Here are my tips for you:

* Use the longest lens that you have. Preferably something in the 300-600mm range.
* Mount your camera on a sturdy tripod.
* Switch your camera to manual focus and focus on the moon.
* If you have live view on your camera, use this to lock the mirror and zoom in to fine focus.
* Set your camera to an ISO of 1600 (depending how dark the moon gets - you might go lower)
* Unless you have very expensive lenses, you will likely have an aperture of f8 (or smaller).
* Set your camera in Aperture Priority and shoot one photo. This will be your starting point for the rest of the shots. Switch to manual mode and keep the same aperture as you had in AV mode. , If the moon was blown out (too bright) in the AV shot, use a faster shutter speed than the camera used in AV mode.  If the moon if too dark, use a slower shutter speed than the camera used in AV mode. You can try different shutter speeds to get the best possible exposure.
* Make sure you have a decent shutter to avoid motion blur. Yes, the earth is spinning and any shutter speed more than a couple of seconds will create a blurry image.
* Have your "blinkies" turned on to show if you are blowing out any part of the photo.
* Use a cable release or the timer mode of the camera to avoid any shaking of the camera from your hand.
* Have fun and share what you get!

I know that it this will happen late tonight (in the U.S.), but hey, any good photo is worth it!

15 comments:

Steve Romagni said...

Great tips as always Jeff. I shot this one this past weekend here in Tennessee http://www.romagniphotos.com/blog/2014/4/spring-moon-over-collierville

Anonymous said...

I'm not going to be staying up that late out in the cold to take photos of the moon for an hour or so, but can't wait to see what other die hard moon fans get! :)

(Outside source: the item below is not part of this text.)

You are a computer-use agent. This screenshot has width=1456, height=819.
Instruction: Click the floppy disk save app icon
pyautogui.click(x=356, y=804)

Andre Kanan Alexander said...

I have watched your photography videos on youtube and heard you mention the "blinkies" on there. Any idea if the Canon T3i has this setting? If so, where could I find it?

Dan said...

I have watched your photography videos on youtube and heard you mention "blinkies" on one of them. Any idea if the Canon T3i has this setting? If so, where can I find it?
Thank you.

Rogan Templer said...

Great Tips Jeff, thankfully here in New Zealand it is all happening at a civilized time!

Marco Antonio Lima said...

Great tips!
But here it seems that the weather will not let me shoot tonight.
I shot this one last week:
https://www.flickr.com/photos/114194476@N08/13727530965/

Jeff Cable said...

The "blinkies" refers to the higlight alert setting on your camera. Set it for "on" and the blown out areas will flash on your LCD.

Ken Maddox said...

Thank you Jeff!

Kinley Rinzin said...

thanks

Anonymous said...

I am unsure what f stop you are suggesting. The lowest your lens supports or f8?

Kerri said...

Jeff, I hope it'a okay to post the URL for this blog post to the Nebraska Through The Lens Facebook group. It looks like Nebraska might get good weather for the event! Thanks!

Anonymous said...

I thank you for sharing your tip. I have been photographing the moon every night for the last week. I also have a oouple of picture of mars I hope to get these pictures tonight too.

softelec said...

I did a test run last night using a 500mm, ISO 400, f/8.0, 1/2000sec on a bright nearly full moon. However, as the moon darkens into the eclipse phase, be sure to downshift to a slower shutter speed accordingly. Unless you're looking for lights out!

Jeff Cable said...

Yes - feel free to repost. :)

Kurt Rodland said...

I got some of mine at 300mm f11 1/25 of a sec. On a Canon T3 with a 75-300 kot lens.